第6章 禁じられた遊び
叫ぶ麻衣を階段に座らせたぼーさんは、麻衣の頬を両手で軽く叩いた。
「ナルを信じろ。ナルがおれたちの期待を裏切ったことがあるか?」
「だって……」
「あるか?」
「───……ない……」
「だったら信じろ。大丈夫だ」
「でも」
「あの中には安原少年だっているんだ。おれが心配じゃないと思うのか?」
ぼーさんの優しく力強い言葉に、麻衣の瞳から涙が溢れだしていた。
「……うん……」
「……いい子だ」
あたしは麻衣に近付くと、頭を撫でてあげる。
すると麻衣はあたしに勢いよく抱きつき、押し殺したように泣き声をあげた。
そんな麻衣を落ち着かせるように、宥めるように背中を優しく撫でる。
「大丈夫だよ、麻衣。大丈夫」
そう言ってるあたしも、ナルに『人殺し』と言いそうな気分になっていた。
ぼーさんの『ナルがおれたちの期待を裏切ったことがあるか?』という言葉がなければ、きっと不安な気持ちが大きかったはず。
そして、麻衣を落ち着かせなきゃという気持ちがなければあたしはナルにもっと酷い言葉を浴びせていただろう。

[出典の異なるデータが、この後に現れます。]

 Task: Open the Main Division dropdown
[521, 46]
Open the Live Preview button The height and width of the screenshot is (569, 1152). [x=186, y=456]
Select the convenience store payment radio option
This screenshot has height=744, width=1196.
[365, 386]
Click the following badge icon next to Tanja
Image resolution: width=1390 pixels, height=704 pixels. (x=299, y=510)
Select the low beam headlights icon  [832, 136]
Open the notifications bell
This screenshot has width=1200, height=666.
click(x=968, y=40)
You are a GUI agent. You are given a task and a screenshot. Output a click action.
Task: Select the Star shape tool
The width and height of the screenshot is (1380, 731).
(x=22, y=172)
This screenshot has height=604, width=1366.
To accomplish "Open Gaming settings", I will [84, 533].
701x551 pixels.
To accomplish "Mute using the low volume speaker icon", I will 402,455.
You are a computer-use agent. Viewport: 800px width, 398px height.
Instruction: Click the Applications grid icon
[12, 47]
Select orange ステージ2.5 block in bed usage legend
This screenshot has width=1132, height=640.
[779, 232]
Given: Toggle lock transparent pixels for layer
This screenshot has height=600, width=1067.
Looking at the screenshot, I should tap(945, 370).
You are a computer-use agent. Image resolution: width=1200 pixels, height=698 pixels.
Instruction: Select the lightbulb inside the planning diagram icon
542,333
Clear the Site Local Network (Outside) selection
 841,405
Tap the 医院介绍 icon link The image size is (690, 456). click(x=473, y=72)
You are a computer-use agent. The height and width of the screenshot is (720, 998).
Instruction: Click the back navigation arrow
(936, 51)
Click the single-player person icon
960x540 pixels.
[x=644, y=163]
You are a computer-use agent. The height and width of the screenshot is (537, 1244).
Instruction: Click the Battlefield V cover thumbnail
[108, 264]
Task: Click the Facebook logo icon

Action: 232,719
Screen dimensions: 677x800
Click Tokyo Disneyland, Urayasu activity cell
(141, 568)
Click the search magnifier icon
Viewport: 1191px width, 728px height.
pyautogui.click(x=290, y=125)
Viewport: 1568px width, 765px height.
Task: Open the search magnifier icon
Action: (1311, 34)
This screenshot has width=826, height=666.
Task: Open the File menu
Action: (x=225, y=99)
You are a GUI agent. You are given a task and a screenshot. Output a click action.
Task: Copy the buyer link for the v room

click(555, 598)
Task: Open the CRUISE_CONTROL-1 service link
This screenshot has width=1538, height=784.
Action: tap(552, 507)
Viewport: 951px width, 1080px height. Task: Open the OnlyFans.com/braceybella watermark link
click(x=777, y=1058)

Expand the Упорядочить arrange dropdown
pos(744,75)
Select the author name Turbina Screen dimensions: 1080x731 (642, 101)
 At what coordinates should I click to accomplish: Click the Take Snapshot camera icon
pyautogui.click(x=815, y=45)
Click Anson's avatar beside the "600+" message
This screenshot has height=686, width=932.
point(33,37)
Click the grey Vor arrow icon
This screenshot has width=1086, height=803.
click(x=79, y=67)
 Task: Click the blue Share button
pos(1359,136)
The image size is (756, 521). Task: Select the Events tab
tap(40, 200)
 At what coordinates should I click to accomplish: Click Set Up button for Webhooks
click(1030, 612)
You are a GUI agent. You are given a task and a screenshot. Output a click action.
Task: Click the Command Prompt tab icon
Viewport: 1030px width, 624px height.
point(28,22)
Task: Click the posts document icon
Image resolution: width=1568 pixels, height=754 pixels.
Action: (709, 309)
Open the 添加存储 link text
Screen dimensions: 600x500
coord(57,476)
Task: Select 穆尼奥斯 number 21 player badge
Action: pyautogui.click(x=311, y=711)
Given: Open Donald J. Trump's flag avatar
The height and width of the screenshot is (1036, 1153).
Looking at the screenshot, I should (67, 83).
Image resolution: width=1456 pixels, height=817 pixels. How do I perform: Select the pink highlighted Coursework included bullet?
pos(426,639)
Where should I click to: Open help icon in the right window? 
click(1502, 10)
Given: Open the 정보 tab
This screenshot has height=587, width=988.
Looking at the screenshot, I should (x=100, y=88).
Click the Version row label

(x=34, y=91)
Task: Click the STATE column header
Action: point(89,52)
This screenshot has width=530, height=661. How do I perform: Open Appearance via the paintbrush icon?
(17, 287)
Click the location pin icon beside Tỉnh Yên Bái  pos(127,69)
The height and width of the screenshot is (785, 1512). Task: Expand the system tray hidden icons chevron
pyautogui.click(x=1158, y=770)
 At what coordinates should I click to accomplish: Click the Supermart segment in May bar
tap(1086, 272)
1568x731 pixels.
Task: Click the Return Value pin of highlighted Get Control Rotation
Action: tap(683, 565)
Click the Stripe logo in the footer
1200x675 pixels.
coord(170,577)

自分は麻衣の『お姉ちゃん』という思いがなければ、踏みとどまれていない。
(……冷静でいなきゃ。あたしは、お姉ちゃんなんだから)
数分経った頃だろう。
麻衣の背中を撫でながらことが終わるのを待っていると、会議室の扉が開いた音と、話し声が聞こえてきた。
「……おわったの?本当に!?」
「ああ」
ナルの言葉を聞いたあたしと麻衣は顔を見合せてから、勢いよく階段を降りていく。
「結衣、麻衣!!」
ぼーさんの制止する声が聞こえたが、それを無視して体育館まで走った。
静まり返っている体育館に不安な気持ちを抱きながらも、麻衣と共に勢いよく扉を開けて唖然とした。
「……どうした。いったい、どうなって───」
後を追いかけてきたぼーさんは息を切らせながら、体育館を見て同じように唖然としていた。
体育館の中には人型が散乱していた。
名前が書かれている人型が恐らく百以上ある。
「───これ……人型……?」
「こんなに、いっぱい……」
「だって、さっきは確かに生徒が……!」
一つの人型に手を伸ばし、それを拾いあげようとすると手の部分が落ちてしまった。